Step 6: Run The Draw Fairly, Keep Records, And Close The Loop
How you run the draw is not just an operational detail - it’s part of compliance. A well-run lotto competition should be auditable and repeatable (meaning you can show how the winner was selected and that the process was fair).
How To Run A “Clean” Random Draw
Practical steps include:
- locking entries at the advertised closing time
- exporting entries into a clear list (with unique entry numbers if helpful)
- using a consistent method to select a winner (and documenting the tool/process)
- having an independent witness for higher value prizes (even if not required, it can reduce disputes)
Winner Notification And Prize Delivery
Your terms should spell out how you notify winners and what happens if the winner doesn’t respond. Then, follow your own process exactly.
Also, think about logistics early:
- If it’s a physical prize, who pays delivery?
- If it’s a service prize, are there booking restrictions?
- If it’s store credit, what’s the expiry date and can it be transferred?
Record Keeping (So You Can Prove You Did What You Said)
Keep a file with:
- your final terms and conditions version
- screenshots of key promotional posts/ads
- entry list/export
- draw method and result
- winner contact attempts and confirmation
- proof of prize fulfilment
This is particularly useful if you receive a complaint, or if a regulator asks questions later.
Sometimes, what a small business really wants is a simple, low-risk “win a product” campaign - not a true lotto-style draw connected to payment mechanics.
If that sounds like you, it’s worth comparing your idea to the general rules for giveaway laws. You may be able to achieve the same marketing goal with fewer legal touchpoints, depending on your structure and prize.
Key Takeaways
- A lotto competition is usually chance-based, and chance-based promotions can trigger lottery/trade promotion rules depending on how entry works, whether payment/purchase is required, and which jurisdictions you’re targeting.
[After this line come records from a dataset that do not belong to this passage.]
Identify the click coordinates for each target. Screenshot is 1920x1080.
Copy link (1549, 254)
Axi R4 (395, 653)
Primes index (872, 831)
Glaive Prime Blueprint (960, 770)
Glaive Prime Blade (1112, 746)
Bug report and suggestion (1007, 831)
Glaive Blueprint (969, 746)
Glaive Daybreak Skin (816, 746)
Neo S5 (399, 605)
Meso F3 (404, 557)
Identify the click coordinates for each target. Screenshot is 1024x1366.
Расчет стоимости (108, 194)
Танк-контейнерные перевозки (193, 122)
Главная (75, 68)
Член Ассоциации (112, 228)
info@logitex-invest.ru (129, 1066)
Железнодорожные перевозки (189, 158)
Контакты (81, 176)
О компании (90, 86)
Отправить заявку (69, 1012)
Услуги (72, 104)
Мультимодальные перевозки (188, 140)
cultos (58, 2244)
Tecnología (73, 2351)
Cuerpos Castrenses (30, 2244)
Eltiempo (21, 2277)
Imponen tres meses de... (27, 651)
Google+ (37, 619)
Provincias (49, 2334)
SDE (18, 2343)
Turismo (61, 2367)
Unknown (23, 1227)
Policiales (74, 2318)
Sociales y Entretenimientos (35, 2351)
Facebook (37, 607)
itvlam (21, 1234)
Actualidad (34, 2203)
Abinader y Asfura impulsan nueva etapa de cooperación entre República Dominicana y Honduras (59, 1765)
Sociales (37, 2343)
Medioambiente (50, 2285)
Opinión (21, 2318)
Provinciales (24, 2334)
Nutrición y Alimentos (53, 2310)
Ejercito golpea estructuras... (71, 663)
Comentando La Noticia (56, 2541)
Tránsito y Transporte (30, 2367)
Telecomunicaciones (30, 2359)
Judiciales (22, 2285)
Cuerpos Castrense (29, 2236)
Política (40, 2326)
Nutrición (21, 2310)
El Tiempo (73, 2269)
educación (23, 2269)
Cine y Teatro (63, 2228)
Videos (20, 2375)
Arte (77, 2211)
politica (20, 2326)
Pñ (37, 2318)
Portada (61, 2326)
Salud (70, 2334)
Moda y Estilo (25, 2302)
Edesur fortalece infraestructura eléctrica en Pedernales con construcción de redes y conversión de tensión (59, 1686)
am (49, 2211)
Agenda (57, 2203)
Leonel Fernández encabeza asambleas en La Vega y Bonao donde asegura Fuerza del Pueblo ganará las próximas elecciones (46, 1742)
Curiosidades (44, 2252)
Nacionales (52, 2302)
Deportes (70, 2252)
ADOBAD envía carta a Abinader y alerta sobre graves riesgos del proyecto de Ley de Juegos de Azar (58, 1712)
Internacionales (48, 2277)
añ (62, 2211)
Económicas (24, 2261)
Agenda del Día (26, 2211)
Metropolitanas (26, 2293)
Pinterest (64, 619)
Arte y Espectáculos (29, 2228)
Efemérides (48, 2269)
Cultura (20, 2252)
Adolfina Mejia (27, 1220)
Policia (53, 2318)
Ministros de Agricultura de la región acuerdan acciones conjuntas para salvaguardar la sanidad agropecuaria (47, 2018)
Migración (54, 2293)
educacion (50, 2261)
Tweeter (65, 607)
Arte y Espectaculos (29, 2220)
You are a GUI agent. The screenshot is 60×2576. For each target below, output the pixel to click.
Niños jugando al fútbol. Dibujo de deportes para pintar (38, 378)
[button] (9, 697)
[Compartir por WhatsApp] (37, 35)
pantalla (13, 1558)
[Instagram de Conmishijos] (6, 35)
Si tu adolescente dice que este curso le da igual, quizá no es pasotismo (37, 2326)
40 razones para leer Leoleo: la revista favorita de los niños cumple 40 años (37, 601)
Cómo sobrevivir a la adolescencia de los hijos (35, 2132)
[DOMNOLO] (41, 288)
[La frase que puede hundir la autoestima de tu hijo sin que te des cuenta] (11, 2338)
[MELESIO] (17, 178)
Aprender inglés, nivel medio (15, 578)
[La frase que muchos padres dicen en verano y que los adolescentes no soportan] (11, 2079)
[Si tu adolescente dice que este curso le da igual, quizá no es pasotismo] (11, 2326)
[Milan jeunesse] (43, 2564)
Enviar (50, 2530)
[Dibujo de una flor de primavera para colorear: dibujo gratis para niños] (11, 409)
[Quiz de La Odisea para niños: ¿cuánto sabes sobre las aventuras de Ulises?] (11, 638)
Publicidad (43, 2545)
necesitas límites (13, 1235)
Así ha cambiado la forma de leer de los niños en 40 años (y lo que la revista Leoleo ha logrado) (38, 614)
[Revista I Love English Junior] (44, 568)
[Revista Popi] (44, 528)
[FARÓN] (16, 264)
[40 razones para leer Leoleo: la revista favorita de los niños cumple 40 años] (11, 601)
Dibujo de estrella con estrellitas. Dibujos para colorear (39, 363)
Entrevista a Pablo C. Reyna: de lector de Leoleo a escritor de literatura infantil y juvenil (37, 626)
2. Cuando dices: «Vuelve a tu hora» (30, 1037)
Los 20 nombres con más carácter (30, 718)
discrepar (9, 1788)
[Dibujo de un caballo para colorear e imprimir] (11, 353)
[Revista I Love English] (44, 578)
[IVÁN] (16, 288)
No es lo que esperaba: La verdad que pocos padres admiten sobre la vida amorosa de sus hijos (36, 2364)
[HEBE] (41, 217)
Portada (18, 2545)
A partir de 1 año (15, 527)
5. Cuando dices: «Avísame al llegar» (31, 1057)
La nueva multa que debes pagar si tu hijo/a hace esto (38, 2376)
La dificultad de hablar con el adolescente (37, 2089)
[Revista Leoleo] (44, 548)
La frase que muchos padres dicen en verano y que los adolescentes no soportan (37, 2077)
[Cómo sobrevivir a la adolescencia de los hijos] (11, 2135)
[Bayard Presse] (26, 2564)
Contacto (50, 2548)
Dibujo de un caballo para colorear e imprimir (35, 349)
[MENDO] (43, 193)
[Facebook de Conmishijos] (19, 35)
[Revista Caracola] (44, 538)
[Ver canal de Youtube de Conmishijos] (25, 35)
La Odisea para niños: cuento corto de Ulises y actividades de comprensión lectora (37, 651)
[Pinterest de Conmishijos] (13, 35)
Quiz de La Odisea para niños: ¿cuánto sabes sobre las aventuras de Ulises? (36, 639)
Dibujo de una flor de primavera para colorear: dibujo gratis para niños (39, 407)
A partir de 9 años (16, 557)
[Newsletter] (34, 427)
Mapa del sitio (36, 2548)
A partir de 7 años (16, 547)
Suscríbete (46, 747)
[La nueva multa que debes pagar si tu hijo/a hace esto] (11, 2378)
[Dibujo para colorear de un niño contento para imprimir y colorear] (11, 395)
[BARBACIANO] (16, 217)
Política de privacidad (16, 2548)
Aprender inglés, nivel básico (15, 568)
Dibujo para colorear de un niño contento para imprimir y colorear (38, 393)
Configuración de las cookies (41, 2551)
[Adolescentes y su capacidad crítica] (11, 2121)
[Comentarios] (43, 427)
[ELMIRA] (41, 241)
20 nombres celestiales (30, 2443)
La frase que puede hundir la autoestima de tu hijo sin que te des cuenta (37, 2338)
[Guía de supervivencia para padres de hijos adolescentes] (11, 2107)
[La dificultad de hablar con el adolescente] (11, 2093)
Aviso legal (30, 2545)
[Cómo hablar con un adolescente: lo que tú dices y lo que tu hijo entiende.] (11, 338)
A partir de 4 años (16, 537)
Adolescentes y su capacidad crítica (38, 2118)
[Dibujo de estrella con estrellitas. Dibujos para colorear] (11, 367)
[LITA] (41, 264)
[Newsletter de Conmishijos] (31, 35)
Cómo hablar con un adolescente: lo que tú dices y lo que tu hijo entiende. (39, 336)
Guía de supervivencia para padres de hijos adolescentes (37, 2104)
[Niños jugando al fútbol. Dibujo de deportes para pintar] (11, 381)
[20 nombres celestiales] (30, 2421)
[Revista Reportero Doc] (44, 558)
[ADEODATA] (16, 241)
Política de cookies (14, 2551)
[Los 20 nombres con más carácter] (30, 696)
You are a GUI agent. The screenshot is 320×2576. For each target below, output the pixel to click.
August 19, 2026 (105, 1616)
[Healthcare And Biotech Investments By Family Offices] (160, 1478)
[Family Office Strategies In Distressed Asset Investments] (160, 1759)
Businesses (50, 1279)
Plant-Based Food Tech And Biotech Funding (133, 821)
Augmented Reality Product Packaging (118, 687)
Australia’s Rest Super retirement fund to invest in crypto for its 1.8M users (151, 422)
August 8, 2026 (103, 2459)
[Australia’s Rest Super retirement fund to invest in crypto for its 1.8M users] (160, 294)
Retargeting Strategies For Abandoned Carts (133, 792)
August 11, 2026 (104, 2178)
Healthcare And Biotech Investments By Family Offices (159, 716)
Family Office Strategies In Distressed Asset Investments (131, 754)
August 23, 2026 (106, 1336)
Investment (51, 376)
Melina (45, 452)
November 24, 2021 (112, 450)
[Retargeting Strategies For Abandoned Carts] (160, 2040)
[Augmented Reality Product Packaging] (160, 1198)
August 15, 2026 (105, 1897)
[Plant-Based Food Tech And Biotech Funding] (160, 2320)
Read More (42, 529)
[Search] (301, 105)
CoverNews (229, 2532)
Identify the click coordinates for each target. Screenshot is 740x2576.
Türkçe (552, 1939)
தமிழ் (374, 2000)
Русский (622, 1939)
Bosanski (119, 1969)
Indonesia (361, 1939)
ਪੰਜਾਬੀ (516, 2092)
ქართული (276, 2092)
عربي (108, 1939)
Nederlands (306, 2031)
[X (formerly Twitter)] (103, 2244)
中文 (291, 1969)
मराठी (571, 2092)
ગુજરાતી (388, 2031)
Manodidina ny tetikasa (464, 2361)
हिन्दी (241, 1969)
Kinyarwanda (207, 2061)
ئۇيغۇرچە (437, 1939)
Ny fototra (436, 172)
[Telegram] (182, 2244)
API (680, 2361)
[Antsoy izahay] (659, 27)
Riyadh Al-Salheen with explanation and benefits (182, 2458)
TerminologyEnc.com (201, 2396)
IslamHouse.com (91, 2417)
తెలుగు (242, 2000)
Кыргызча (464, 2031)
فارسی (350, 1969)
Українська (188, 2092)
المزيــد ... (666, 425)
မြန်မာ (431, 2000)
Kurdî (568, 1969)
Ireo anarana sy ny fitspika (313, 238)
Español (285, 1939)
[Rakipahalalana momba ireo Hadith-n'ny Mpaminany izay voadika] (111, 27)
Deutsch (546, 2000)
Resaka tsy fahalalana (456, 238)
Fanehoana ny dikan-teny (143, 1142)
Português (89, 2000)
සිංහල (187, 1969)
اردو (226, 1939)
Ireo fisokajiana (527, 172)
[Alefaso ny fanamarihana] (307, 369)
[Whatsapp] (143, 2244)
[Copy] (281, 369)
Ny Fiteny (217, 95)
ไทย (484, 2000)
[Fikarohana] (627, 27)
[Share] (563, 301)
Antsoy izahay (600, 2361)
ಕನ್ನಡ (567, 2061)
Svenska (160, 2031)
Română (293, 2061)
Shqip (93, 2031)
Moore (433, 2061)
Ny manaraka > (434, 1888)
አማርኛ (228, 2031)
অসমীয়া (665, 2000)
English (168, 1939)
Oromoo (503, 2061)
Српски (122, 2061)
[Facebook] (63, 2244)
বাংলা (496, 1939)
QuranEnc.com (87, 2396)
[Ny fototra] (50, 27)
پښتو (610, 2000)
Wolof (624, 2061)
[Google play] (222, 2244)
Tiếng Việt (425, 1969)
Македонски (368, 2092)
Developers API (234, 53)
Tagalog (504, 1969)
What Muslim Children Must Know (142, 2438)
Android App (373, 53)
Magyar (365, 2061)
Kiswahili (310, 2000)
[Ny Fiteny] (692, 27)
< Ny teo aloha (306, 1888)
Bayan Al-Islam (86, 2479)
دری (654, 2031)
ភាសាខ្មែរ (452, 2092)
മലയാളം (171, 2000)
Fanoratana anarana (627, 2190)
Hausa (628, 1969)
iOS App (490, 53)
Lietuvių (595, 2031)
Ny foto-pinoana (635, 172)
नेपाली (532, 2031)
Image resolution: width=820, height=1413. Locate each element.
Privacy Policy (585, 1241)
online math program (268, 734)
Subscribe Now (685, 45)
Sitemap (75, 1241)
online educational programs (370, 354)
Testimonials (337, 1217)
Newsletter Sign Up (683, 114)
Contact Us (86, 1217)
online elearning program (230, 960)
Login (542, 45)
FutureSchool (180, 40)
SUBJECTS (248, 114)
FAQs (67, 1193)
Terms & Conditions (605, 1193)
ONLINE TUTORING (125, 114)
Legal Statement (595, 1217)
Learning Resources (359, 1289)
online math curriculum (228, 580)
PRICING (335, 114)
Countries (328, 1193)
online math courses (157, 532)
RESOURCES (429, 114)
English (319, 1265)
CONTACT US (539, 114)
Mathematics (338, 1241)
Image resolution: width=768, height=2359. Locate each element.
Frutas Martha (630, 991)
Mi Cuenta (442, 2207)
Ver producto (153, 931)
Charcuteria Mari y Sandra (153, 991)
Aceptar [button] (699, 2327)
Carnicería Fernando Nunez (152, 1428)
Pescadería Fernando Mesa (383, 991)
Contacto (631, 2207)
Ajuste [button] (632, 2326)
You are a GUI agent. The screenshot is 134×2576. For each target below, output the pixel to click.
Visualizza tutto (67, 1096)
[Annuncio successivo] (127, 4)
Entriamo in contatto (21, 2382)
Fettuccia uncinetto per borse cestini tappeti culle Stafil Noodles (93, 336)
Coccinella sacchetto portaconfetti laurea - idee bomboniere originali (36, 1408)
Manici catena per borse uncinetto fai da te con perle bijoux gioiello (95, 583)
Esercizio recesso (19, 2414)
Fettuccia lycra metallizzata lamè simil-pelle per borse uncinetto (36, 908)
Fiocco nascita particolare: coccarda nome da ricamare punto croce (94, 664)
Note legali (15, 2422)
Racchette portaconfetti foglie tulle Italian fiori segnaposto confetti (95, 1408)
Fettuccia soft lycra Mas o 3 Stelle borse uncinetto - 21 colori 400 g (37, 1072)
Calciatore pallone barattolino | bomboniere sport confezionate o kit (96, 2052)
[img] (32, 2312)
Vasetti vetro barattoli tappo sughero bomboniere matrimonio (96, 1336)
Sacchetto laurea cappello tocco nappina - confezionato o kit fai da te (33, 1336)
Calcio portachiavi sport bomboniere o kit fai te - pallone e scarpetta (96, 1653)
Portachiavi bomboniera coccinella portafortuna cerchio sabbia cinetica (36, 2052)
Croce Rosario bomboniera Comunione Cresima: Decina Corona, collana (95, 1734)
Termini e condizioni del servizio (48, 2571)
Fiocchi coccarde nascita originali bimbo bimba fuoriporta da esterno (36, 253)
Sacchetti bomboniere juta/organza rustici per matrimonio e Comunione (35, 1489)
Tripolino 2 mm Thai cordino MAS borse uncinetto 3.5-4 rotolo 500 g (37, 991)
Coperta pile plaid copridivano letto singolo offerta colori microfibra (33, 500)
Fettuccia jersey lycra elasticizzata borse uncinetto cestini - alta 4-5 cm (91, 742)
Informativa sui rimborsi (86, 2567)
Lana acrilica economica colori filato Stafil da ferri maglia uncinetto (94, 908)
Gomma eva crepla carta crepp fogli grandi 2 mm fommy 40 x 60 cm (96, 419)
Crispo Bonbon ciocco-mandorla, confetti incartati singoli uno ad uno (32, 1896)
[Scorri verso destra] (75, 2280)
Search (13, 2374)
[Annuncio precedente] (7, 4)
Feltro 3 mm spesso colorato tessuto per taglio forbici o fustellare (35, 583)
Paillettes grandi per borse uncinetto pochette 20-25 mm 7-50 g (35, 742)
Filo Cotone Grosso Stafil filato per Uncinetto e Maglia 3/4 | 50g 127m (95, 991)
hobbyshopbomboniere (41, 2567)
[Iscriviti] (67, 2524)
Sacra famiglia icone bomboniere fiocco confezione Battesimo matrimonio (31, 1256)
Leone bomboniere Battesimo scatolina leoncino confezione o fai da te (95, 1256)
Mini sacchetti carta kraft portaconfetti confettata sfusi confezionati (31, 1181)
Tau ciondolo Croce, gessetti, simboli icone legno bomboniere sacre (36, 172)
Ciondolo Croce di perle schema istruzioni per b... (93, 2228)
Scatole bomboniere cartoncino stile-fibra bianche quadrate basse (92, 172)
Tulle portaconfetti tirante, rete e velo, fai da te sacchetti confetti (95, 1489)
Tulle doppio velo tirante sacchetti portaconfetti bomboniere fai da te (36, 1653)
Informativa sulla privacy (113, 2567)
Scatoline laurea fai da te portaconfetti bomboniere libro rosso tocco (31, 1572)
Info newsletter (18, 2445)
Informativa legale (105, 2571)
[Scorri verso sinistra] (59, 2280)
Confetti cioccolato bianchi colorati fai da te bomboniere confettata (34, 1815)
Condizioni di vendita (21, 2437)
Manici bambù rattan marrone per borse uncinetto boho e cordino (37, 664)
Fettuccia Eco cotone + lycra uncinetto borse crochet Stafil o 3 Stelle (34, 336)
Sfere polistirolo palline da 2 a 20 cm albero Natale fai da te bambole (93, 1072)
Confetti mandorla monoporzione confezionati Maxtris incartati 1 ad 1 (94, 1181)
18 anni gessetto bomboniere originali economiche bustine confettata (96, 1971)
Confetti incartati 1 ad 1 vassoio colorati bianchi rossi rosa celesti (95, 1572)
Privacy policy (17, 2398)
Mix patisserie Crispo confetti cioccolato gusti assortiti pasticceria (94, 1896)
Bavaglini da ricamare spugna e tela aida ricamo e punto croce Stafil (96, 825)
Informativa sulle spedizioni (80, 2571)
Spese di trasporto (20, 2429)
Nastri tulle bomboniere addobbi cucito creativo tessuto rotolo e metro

- Get the structure right upfront (chance vs skill, free entry vs purchase to enter, and which states/territories you’re targeting) before you advertise anything.
- Permits and mandatory conditions may apply depending on the jurisdiction(s), the type of promotion, and the prize pool/value - so location scope and structure are key compliance decisions.
- Clear terms and conditions reduce disputes and help you demonstrate that your promotion was run fairly and consistently.
- Marketing a lotto competition also needs to comply with the Australian Consumer Law, including not misleading customers about prizes, entry conditions, or pricing.
- Handle personal information carefully and align your entry process with your privacy and marketing consent approach, especially if you plan to email entrants later.